JAKARTA - Chief Economist PermataBank Josua Pardede mengatakan bahwa ekspektasi pasar (market) terhadap penurunan suku bunga Amerika Serikat (AS) atau Fed Fund Rate (FFR) mencapai 75 hingga 100 basis poin (bps) pada sisa tahun ini, setelah tingkat inflasi pada Juni turun.
“Kalau kita melihat data terakhir 7 Agustus kemarin, saat ini market melihat bahwa ada peluang untuk Fed memangkas suku bunganya di bulan September sekitar 50 bps, di bulan November sekitar 25 bps, dan di Desember sekitar 25 bps. Jadi total tahun ini, di sepanjang sisa tahun ini, market melihat ada ruang sekitar 100 bps untuk penurunan suku bunga Fed,” kata Josua dalam "PIER Economic Review: Mid-Year 2024" secara virtual di Jakarta, dikutip dari Antara, Kamis 8 Agustus.
Josua mengingatkan, pendorong inflasi AS yang tinggi di tahun 2022 dan 2023 sebagian besar berasal dari komponen inti (core inflation). Pada tahun 2022 saat perang Rusia dan Ukraina memuncak, logistic cost atau transportation cost juga menjadi salah satu pendorong inflasi AS.
Namun, sekalipun tensi geopolitik Rusia dan Ukraina serta ditambah tensi geopolitik di Timur Tengah masih berlanjut hingga saat ini, tren inflasi AS mulai kembali mereda atau disinflasi terus berlanjut sehingga ini menjadi salah satu pertimbangan untuk pemangkasan suku bunga The Fed mulai terjadi pada tahun ini.

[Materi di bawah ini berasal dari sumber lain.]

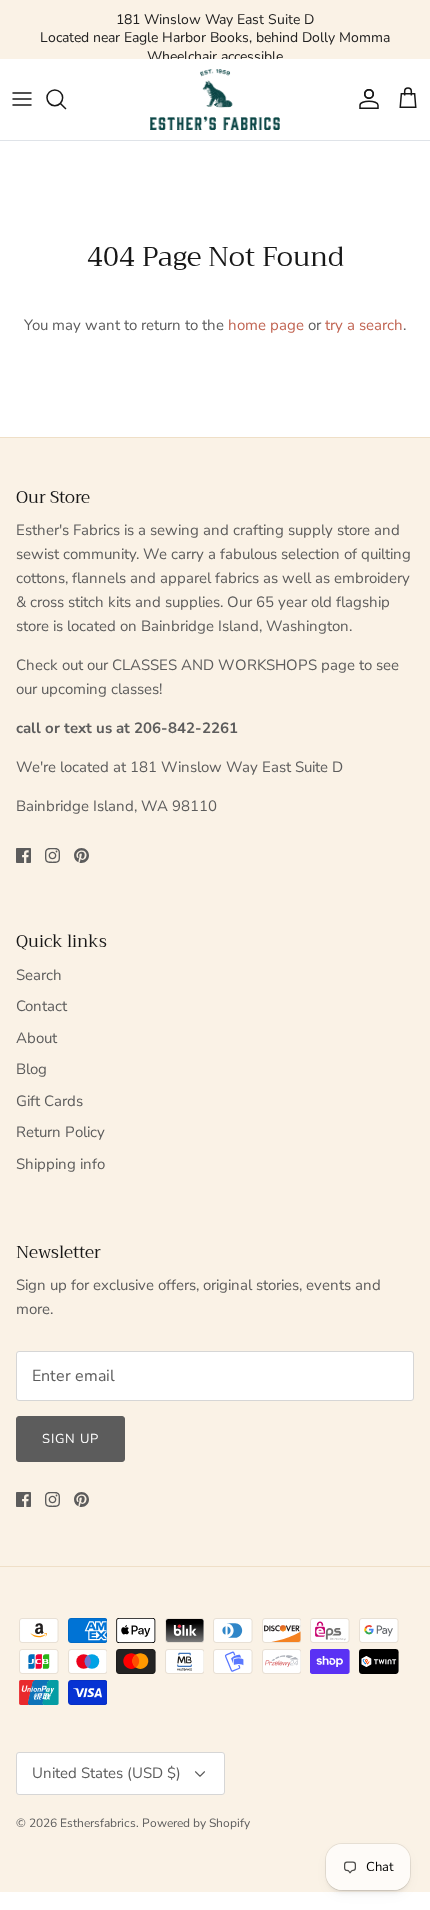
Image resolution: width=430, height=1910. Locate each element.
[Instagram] (52, 855)
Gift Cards (49, 1101)
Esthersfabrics (98, 1823)
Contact (41, 1006)
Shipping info (60, 1164)
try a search (364, 325)
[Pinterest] (81, 855)
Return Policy (60, 1132)
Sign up (70, 1439)
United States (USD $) (106, 1773)
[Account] (364, 99)
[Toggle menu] (22, 99)
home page (266, 325)
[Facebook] (23, 855)
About (36, 1038)
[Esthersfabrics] (215, 99)
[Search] (66, 99)
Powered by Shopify (196, 1823)
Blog (31, 1069)
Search (39, 975)
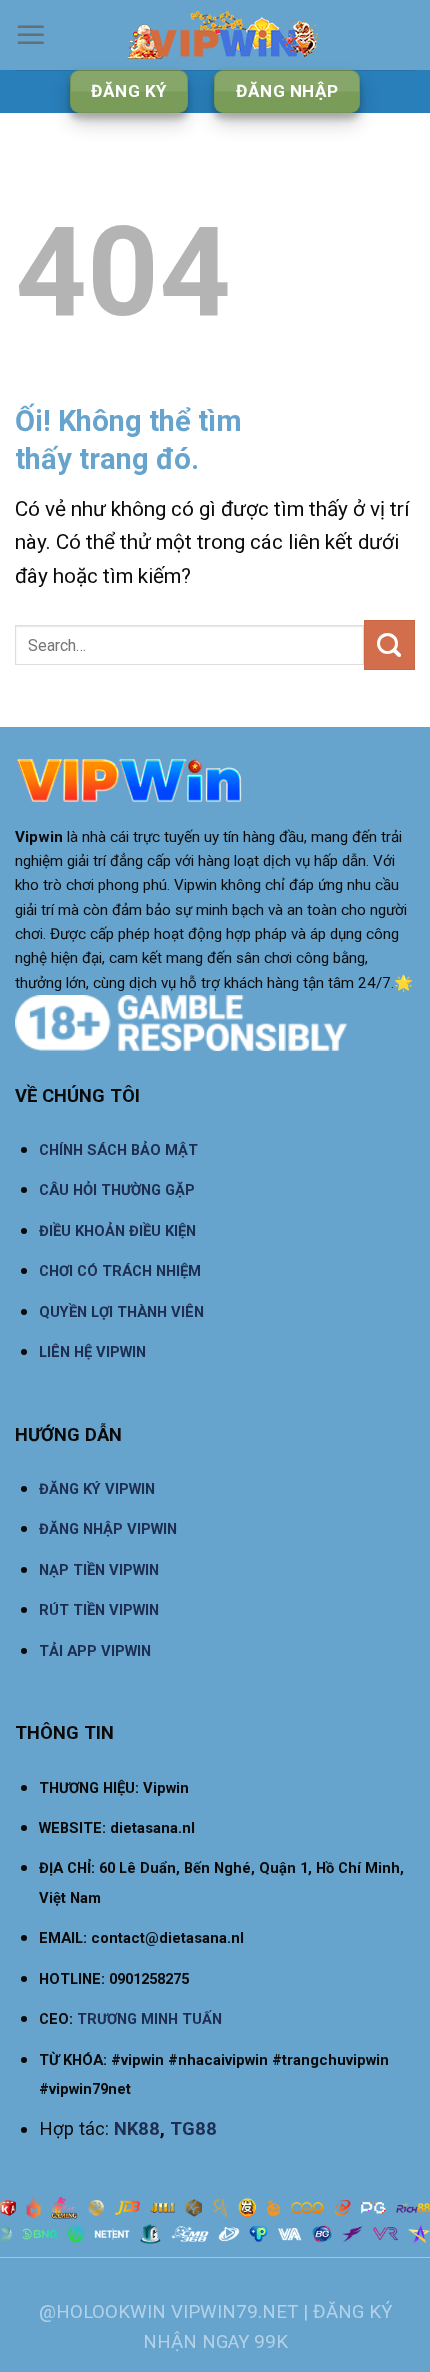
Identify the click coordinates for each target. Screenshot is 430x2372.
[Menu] (31, 35)
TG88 (193, 2128)
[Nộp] (389, 645)
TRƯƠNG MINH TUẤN (149, 2019)
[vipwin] (223, 35)
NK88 (137, 2128)
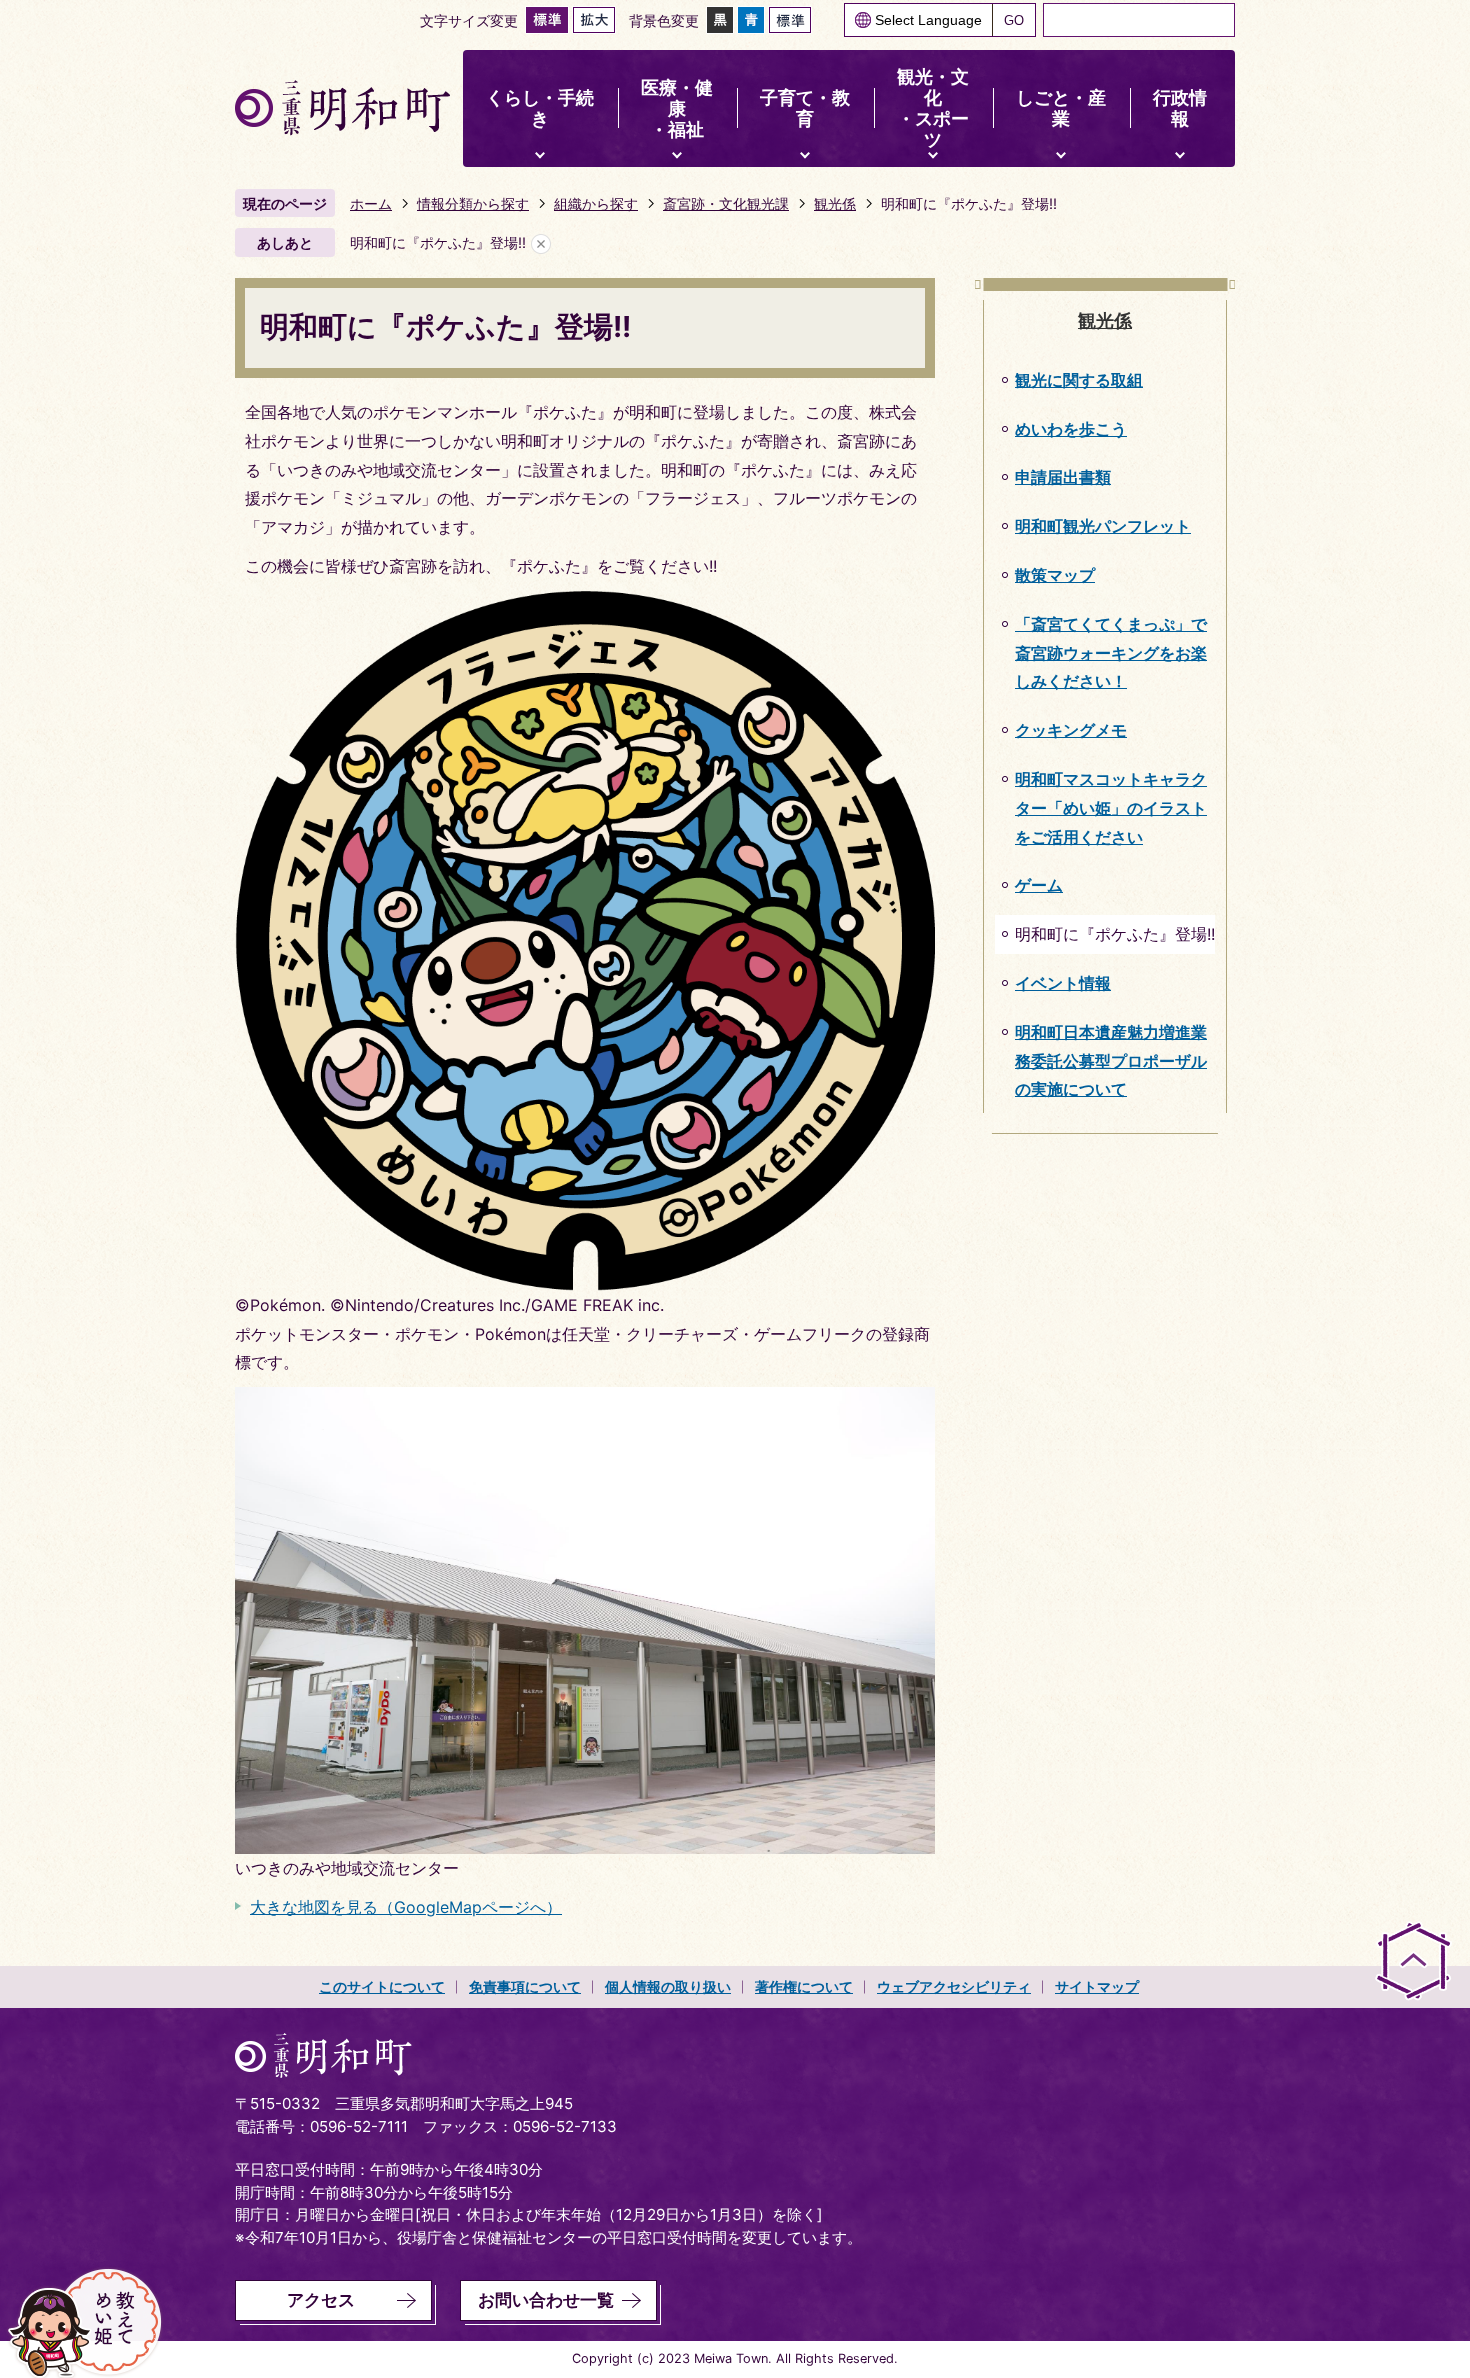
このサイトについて (382, 1986)
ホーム (371, 203)
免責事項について (525, 1986)
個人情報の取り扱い (668, 1986)
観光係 (835, 203)
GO (1014, 20)
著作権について (804, 1986)
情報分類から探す (473, 203)
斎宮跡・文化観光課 (726, 203)
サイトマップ (1097, 1986)
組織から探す (596, 203)
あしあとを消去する (541, 243)
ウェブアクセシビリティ (954, 1986)
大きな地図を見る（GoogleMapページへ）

“Kemudian, tingkat pengangguran AS saat ini sebenarnya sudah melampaui dari target dari Fed sendiri. Sehingga kalau kita mengacu kepada asesmen inflasi dan juga asesmen dari sisi pasar tenaga kerja di AS, memang momentum untuk menurunkan suku bunga cukup relevan,” kata Josua.
Head of Macroeconomics & Financial Market Research PermataBank Faisal Rachman menambahkan, Bank Indonesia (BI) juga memiliki ruang untuk memangkas suku bunganya apabila penurunan suku bunga AS sesuai dengan yang diekspektasikan pasar.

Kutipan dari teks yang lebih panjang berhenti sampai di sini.